The Pretty Lady eBook

This eBook from the Gutenberg Project consists of approximately 303 pages of information about The Pretty Lady.

The Pretty Lady eBook

This eBook from the Gutenberg Project consists of approximately 303 pages of information about The Pretty Lady.

The floors of the Reynolds Galleries were covered with some hundreds of very well-dressed and very expensively-dressed women and some scores of men.  The walls were covered with a loan collection of oil-paintings, water-colour drawings, and etchings—­English and French, but chiefly English.  A very large proportion of the pictures were portraits of women done by a select group of very expensive painters in the highest vogue.  These portraits were the main attraction of the elegant crowd, which included many of the sitters; as for the latter, they failed to hide under an unconvincing mask of indifference their curiosity as to their own effectiveness in a frame.

The portraits for the most part had every quality save that of sincerity.  They were transcendantly adroit and they reeked of talent.  They were luxurious, refined, sensual, titillating, exquisite, tender, compact, of striking poses and subtle new tones.  And while the heads were well finished and instantly recognisable as likenesses, the impressionism of the hands and of the provocative draperies showed that the artists had fully realised the necessity of being modern.  The mischief and the damnation were that the sitters liked them because they produced in the sitters the illusion that the sitters were really what the sitters wanted to be, and what indeed nearly every woman in the galleries wanted to be; and the ideal of the sitters was a low ideal.  The portraits flattered; but only a few guessed that they flattered ignobly; scarcely any even of the artists guessed that.
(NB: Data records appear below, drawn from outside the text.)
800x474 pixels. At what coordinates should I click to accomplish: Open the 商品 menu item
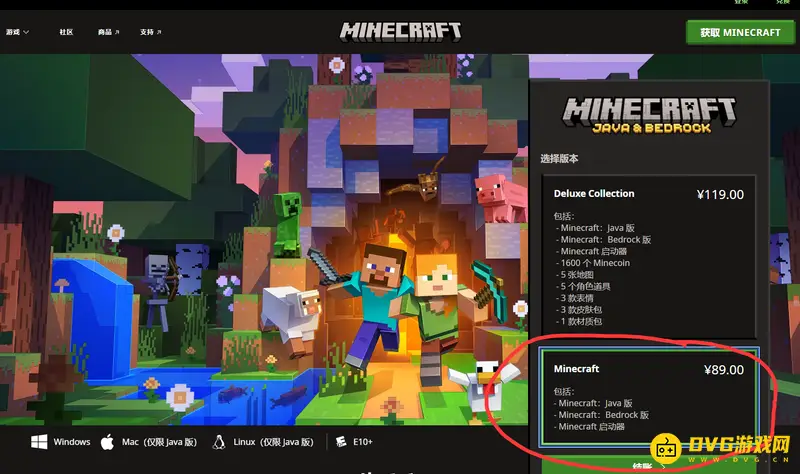tap(104, 32)
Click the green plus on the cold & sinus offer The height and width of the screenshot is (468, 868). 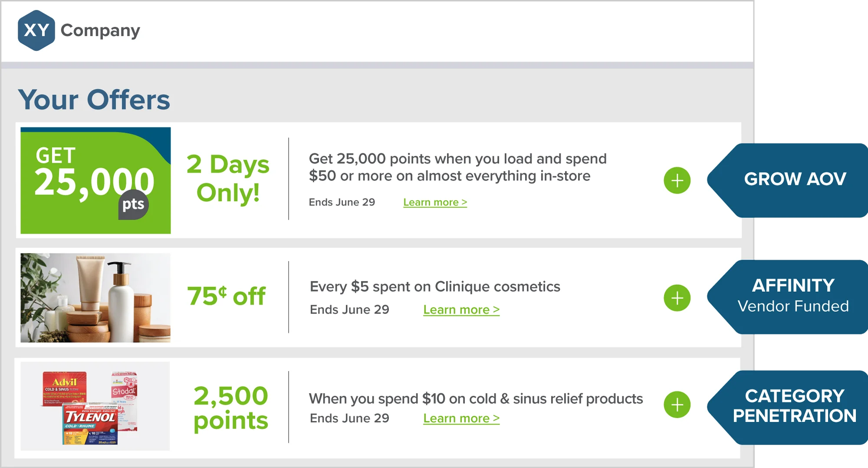pos(677,405)
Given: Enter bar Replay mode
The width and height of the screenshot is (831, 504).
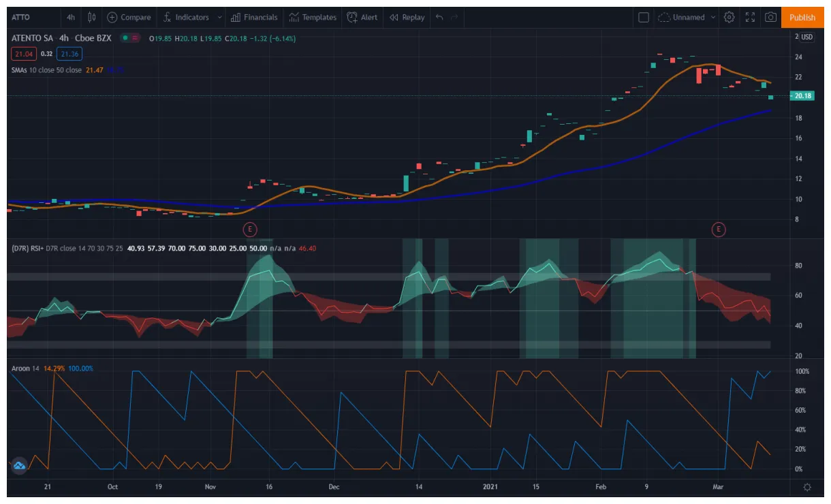Looking at the screenshot, I should (x=407, y=17).
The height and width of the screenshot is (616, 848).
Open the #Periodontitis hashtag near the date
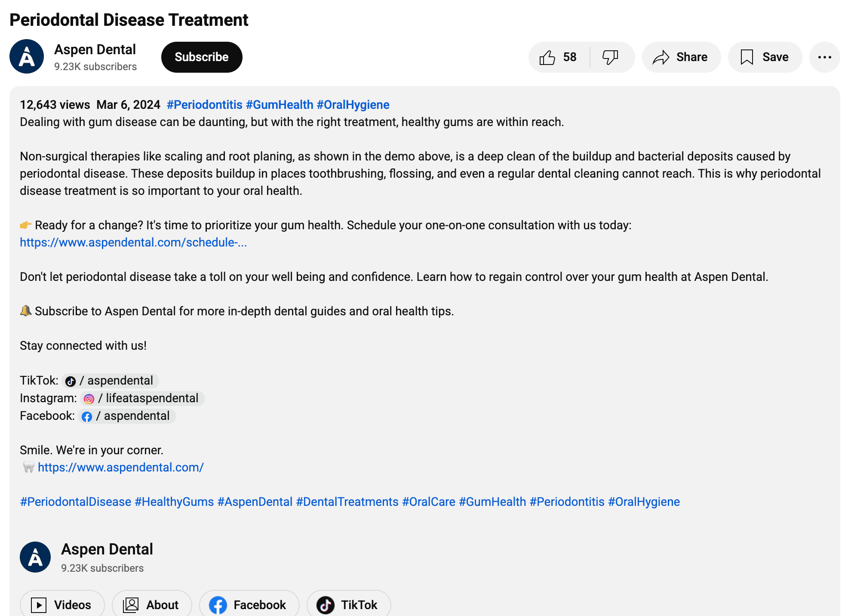click(204, 105)
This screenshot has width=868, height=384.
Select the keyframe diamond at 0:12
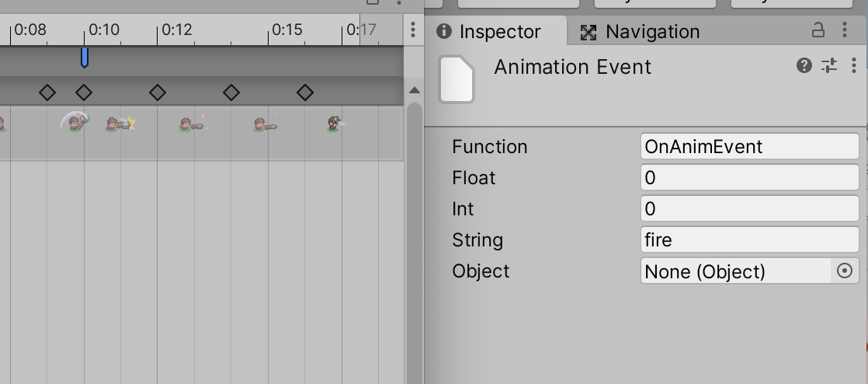tap(158, 93)
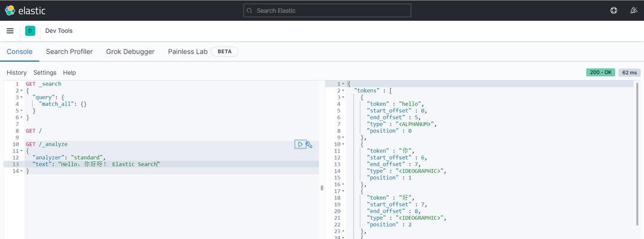Click the pane resize handle between the editors
The height and width of the screenshot is (239, 644).
[x=322, y=188]
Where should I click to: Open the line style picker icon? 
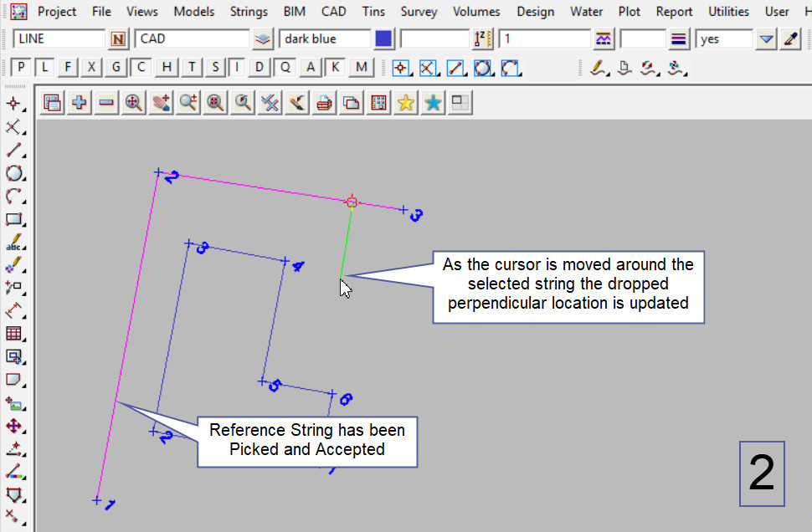(x=680, y=39)
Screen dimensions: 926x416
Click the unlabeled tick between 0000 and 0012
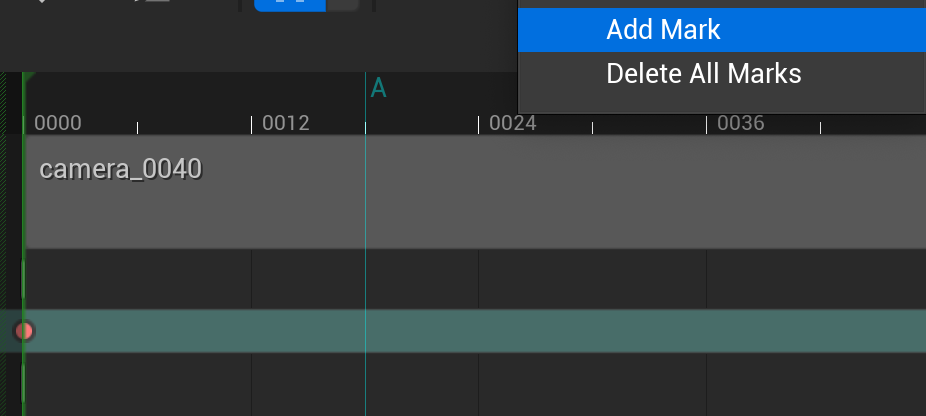click(x=137, y=127)
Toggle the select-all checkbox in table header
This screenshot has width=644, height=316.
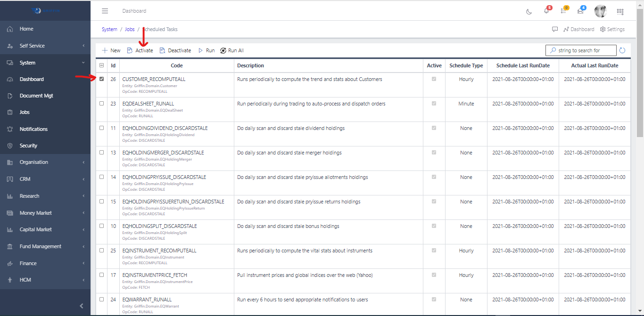coord(102,65)
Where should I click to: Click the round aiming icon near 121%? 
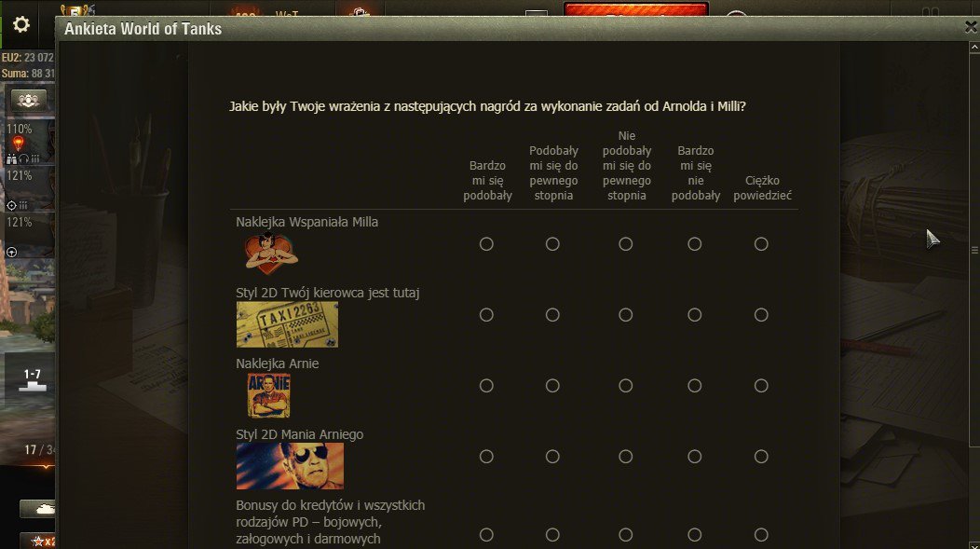tap(11, 205)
The portraits were a success; the exhibition was a success; and all the people at the private view justly felt that they were part of and contributing to the success.  And though seemingly the aim of everybody was to prove to everybody else that no war, not the greatest war, could disturb the appearances of social life in London, yet many were properly serious and proud in their seriousness.  It was the autumn of 1915.  British troops were triumphantly on the road to Kut, and British forces were approaching decisive victory in Gallipoli.  The Russians had turned on their pursuers.  The French had initiated in Champagne an offensive so dramatic that it was regarded as the beginning of the end.  And the British on their left, in the taking of Loos and Hill 70, had achieved what might have been regarded as the greatest success on the Western Front, had it not been for the rumour, current among the informed personages at the Reynolds Galleries, that recent bulletins had been reticent to the point of deception and that, in fact, Hill 70 had ceased to be ours a week earlier.  Further, Zeppelins had raided London and killed and wounded numerous Londoners, and all present in the Reynolds Galleries were aware, from positive statements in the newspapers, that whereas German morale was crumbling, all Londoners, including themselves, had behaved with the most marvellous stoic calm in the ordeal of the Zeppelins.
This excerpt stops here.